Indeed, most people in the big cities want neither a more Islamic state as offered by Mr. Morsi, nor a return to the ways of the old Mubarak regime represented by Mr. Shafik, a former commander of the Air Force.

Even among those voting, there is little enthusiasm for either of the final choices. Most people say they are simply voting for the lesser of two evils.

It is hardly the excited electorate one might have expected from people casting ballots in a new democracy.

The mood is somewhat more gung-ho outside of the two main cities.

Voters in Suez, for example were far more emphatic in their choice of candidates, and just as fearful of the candidate they weren't supporting.

And people in Bahada, an agricultural town in the Nile Delta, are keen voters.
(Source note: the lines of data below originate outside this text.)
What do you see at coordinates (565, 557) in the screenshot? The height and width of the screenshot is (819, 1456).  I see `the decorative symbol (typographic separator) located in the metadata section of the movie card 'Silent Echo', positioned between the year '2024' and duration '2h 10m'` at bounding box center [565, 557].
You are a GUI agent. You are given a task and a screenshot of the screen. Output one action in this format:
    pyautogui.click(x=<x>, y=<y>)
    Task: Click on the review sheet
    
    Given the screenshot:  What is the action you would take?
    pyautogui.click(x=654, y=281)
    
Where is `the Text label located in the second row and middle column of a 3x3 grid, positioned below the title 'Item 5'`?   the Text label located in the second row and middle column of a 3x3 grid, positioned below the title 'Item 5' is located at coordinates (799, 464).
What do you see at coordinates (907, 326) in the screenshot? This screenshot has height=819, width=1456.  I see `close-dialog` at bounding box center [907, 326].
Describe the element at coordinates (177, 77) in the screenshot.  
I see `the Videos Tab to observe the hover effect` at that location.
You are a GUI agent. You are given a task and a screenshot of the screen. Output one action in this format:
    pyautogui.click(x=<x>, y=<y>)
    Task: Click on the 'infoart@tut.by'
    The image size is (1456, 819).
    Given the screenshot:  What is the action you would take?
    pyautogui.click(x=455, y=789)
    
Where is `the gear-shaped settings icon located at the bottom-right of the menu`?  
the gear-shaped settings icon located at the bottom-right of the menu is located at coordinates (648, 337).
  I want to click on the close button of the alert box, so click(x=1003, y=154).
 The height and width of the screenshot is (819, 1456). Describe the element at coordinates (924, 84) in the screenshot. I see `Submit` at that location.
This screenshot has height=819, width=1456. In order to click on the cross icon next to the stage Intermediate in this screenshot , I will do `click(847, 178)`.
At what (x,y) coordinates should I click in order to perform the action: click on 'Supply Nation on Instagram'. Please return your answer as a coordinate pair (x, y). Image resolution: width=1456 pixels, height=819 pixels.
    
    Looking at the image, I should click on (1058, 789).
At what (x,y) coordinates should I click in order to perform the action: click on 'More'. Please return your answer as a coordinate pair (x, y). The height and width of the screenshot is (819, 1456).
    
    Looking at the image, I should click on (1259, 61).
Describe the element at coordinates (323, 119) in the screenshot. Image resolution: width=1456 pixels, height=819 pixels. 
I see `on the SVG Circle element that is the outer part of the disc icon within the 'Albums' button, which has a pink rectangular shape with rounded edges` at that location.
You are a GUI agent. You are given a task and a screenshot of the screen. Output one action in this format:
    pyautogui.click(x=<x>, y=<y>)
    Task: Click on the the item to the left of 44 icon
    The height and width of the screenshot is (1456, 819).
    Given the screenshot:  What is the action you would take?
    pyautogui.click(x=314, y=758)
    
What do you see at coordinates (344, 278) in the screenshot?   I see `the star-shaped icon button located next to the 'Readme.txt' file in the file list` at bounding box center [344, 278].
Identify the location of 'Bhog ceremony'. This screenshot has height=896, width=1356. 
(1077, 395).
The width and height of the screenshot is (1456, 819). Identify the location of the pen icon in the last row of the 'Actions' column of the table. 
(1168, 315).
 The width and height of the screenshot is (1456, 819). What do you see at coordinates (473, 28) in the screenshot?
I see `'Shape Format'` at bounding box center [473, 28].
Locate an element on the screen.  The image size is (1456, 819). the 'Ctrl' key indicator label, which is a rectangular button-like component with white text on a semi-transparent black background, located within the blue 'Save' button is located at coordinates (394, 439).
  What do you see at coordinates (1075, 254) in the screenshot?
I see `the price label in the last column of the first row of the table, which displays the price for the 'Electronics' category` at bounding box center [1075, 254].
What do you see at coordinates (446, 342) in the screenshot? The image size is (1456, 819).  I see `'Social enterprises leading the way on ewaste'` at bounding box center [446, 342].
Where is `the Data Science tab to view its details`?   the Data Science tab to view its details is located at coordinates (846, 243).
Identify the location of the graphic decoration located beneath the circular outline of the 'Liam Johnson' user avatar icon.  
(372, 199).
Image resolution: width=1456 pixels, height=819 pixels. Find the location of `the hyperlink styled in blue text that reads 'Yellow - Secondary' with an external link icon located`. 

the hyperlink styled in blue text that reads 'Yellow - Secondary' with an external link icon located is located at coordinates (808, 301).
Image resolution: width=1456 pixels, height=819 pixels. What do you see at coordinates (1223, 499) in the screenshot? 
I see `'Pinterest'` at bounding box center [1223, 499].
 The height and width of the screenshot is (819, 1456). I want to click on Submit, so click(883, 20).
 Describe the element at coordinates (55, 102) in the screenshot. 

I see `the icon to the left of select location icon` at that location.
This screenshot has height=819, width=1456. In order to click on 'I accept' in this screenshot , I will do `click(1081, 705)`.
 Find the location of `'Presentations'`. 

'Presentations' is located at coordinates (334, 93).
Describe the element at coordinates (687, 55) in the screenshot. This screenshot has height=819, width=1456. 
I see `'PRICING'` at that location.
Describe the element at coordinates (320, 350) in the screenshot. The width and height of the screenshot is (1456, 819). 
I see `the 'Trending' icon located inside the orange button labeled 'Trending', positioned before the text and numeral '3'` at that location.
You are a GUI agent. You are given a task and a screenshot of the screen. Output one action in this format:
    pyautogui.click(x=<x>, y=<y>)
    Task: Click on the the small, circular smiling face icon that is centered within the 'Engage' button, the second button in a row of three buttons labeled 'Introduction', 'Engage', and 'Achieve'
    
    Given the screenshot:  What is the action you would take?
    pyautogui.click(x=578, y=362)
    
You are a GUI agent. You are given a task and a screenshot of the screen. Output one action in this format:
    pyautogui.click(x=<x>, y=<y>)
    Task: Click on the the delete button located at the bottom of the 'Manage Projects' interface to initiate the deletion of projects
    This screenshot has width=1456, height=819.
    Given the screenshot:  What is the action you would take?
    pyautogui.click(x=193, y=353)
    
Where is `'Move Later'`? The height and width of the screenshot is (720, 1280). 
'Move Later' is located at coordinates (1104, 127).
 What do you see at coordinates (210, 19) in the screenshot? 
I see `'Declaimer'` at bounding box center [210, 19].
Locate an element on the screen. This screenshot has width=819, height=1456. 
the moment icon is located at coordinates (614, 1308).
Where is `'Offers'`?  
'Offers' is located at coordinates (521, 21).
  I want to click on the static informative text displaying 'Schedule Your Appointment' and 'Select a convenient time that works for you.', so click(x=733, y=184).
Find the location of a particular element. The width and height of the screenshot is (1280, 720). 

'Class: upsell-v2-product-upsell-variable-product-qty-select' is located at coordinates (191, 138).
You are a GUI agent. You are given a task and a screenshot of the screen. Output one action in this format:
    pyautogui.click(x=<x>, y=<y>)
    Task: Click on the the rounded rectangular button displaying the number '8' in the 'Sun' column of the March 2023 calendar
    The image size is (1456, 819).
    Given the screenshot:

Throughout the day Saturday and Sunday, there was a steady stream coming to cast ballots, with greater concentrations in the cooler morning and evening times.

A block away from the polling station, an organizer for the Muslim Brotherhood sipped tea with some of the local lads.

Almost all of them say they voted for Amr Moussa in the first round. The one-time foreign minister hails from this town and the guys think he distanced himself far enough from the regime to be a credible choice. "He's not a felloul," said one man, using the derogatory Arabic term for remains of the old regime.

Now, with Mr. Moussa off the ballot, all the men say they are voting for Mr. Morsi.

"He's the only way to continue the revolution," said Mohamed abdel Hakim, 24.

"Even people who don't support the Brotherhood still respect the work they do and the good they will bring to the country," said Mr. Abdel Hakim, who is very happy just to be able to vote.

The people of Ezbet el Haganna, a squatter settlement on the outskirts of Cairo, aren't so fortunate.

This community of about one million people doesn't officially exist. The people have come from other places, looking for work in the capital, and have grabbed what land they could from a former military area. Over the years, buildings have grown and many new arrivals rent flats from those who came before.

But still the community is not recognized by the authorities, which means there are no schools, let alone polling stations here.

The only residents who can vote are those with identity cards showing a real address somewhere else. Of course that other place is where they must vote.

In many cases those places are too far away and too expensive to reach. Thousands of people are effectively disenfranchised.

A Salafist group is taking advantage of the situation by chartering small buses to take people to polling stations elsewhere in the country.

All day long the buses have rumbled down the broken dirt lanes in the community filled with men and women on their way to vote.

"Of course they're expected to vote for Morsi," complained an angry woman who glared as one of the buses drove past.

The woman, who would only give her name as Hanaa, proudly showed her own purple ink-stained finger that showed she had voted.

Hanaa, a mother in her 30s, had made her way across the capital to her old neighbourhood just to spoil her ballot.

"I don't want either of these guys to win," she said, "and I want them to know it."